I know, I know, and I am bone tired of being told it, when it comes to the Israeli-Palestinian conflict, there is plenty of blame to go around, but by this point after coming on almost 50 years of Israeli stemwinding and procrastinatory obfuscation, I’d put the proportionate distribution of blame at about the same level as the mortality figures — which is, where are we today (what with Wednesday morning’s four children killed while out playing on a Gaza beach)? What, 280 to 2?

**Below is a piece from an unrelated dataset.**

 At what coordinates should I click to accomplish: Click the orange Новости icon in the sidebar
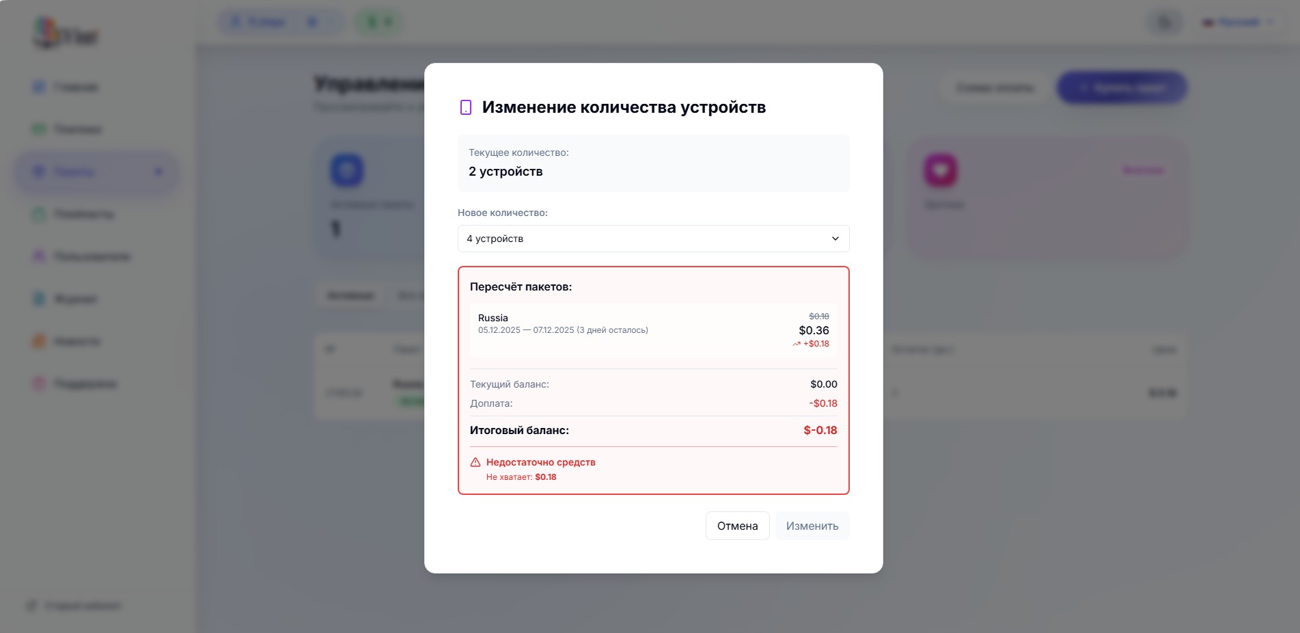39,341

For the single overriding fact defining the Israeli-Palestinian impasse at this point is that if the Palestinians are quiescent and not engaged in any overt rebellion, the Israelis (and here I am speaking of the vast majority of the population who somehow go along with the antics of their leaders, year after year) manage to tell themselves that things are fine and there’s no urgent need to address the situation; and if, as a result, the endlessly put-upon Palestinians do finally rise up in any sort of armed resistance (rocks to rockets), the same Israelis exasperate, “How are we supposed to negotiate with monsters like this?” A wonderfully convenient formula, since it allows the Israelis to go blithely on, systematically stealing Palestinian land in the West Bank, and continuing to confine 1.8 million Gazans within what might well be described as a concentration camp. [Continue reading…] [H/t Philip Weiss]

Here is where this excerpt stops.